We WB’ed our first constant velocity problem set today. We also started in one the motion detector activity.

Day 46: Clicker Review and Ranking Tasks

Advanced Physics:

There were three groups that did not complete the Stunt Barbie test so we finished them.  I also created a short conceptual clicker review using some of the A2L (Assessing to Learn) clicker questions.  I like some of these because, if chosen carefully, they really foster some great discussion.


General Physics:

We reviewed the buggy lab main concepts and then completed 2 ranking tasks.  Ranking tasks are TIPERs. (Task Inspired by Physics Education Research) The two we used dealt with displacement and distance when given a series of position graphs, and velocity and speed given another set of position-time graphs.  We approached both of them using “Think,Pair, Share”.



Day 45: Testing Stunt Barbie

Advanced Physics:

Today was all about testing the Stunt Barbie Challenge Lab.  Most of the groups were successful, some on the second try.
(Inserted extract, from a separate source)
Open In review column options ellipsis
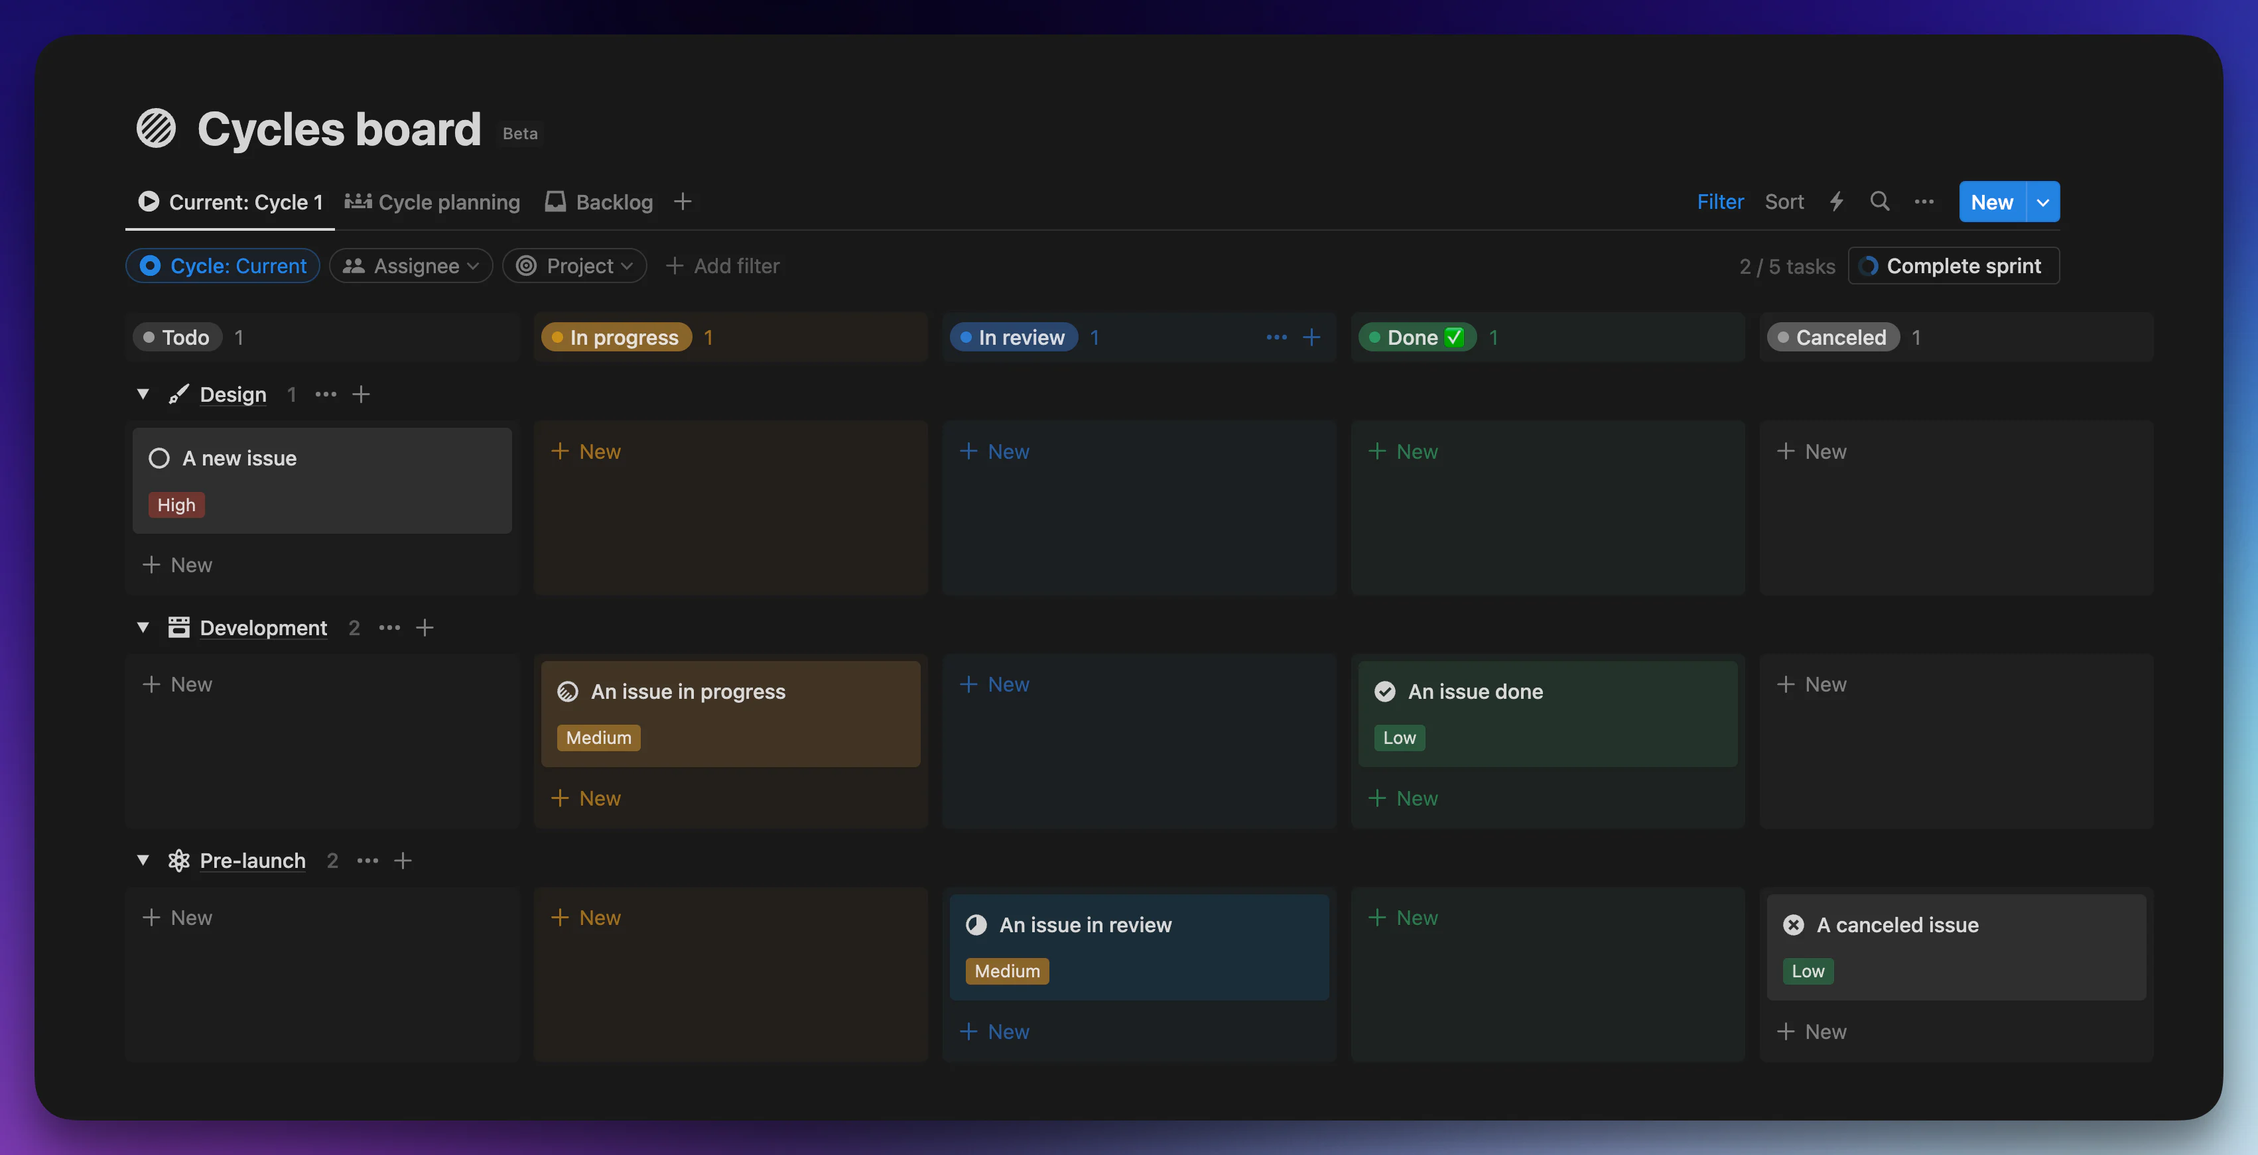Viewport: 2258px width, 1155px height. [1276, 337]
For each drop we record it with our highspeed camera and a regular camera.  We use the high speed to play it back if we need to check where the marble actually hit.

General Physics:

Today we WB’ed the Buggy experiment. We basically use the same discussion we do with the Advanced class minus the time-position graph aspect.

Day 44: Stunt Barbie

Advanced Physics:

We have pretty much wrapped up the constant acceleration unit.  Today we took a short assessment, a one problem constant acceleration problem the students could choose to solve graphically or kinematically.  I am happy to report that most of the students choose a graphical approach.

After the students turned it in the assessment, I showed them ‘some awesome physics.  It is this Farmer’s Insurance Commercial.


The most important part is when she jumps (free falls) off the bridge on tot he moving car beneath her…. and thus we have the Challenge Lab that I affectionately call “Stunt Barbie”.  Here is a good explanation: Hertting- Stunt Barbie

There have been some upgrades since the article.  We go into the multi-purpose room. It has higher ceilings so we have drops up to about 3.50m.  Tomorrow we check it.

General Physics:

The general students started kinematics today.  We direct this group just a bit more.  We introduced motion by discussing two key players, basically a ‘where’ and a ‘when’.  In physics terms this is position and clock reading.

They gathered data for the Dune Buggy experiment.  We still gave each group an initial position and a direction that will make the WB discussion a bit more interesting tomorrow.

Day 43: 30 minutes huh? That’s all I get today?

Classes today were only 30 minutes long today.  Students were dismissed at 12:10 because we had Parent-Teacher Conferences from 12:50 until 8:00PM and then again Friday morning from 7:45 to 11:45.  So, what did I do with 30 minutes?

Advanced Physics:

We had finished WB’ing the constant acceleration problems the day before, and the students had been working on some free fall problems.  Well, 30 minutes is not enough time to set-up and discuss WB’s for 4 free fall problems. Instead, the students essentially had work time.  The first order of business was to ask any questions about the free fall practice. Second on the list was to check their answers.  I created a ‘test’ in Schoology that was a Fill in the Blank format.  The students simply entered their values to all the problems, then hit submit.  If their answer turned green, they were correct.  If it turned red, they were incorrect. I gave them unlimited tries.  I liked this for two reasons: (1) it follows the color coding I have been using all year. (2) it allows the students to check their work, without being told how to do the problem.  It really fosters discussion and collaboration as they work to determine the correct answer.  I am becoming convinced that a student could trick him/herself into thinking s/he understands the concepts or problem as s/he reads through my work.

There is one drawback with Schoology and this.  It does not allow a range of answers, so I had to specific how many digits beyond the decimal point to use (some kids used -9.82m/s/s while I used -9.8m/s/s).

General Physics:

We finished discussing the test and then voted on our Magic Mirror pictures.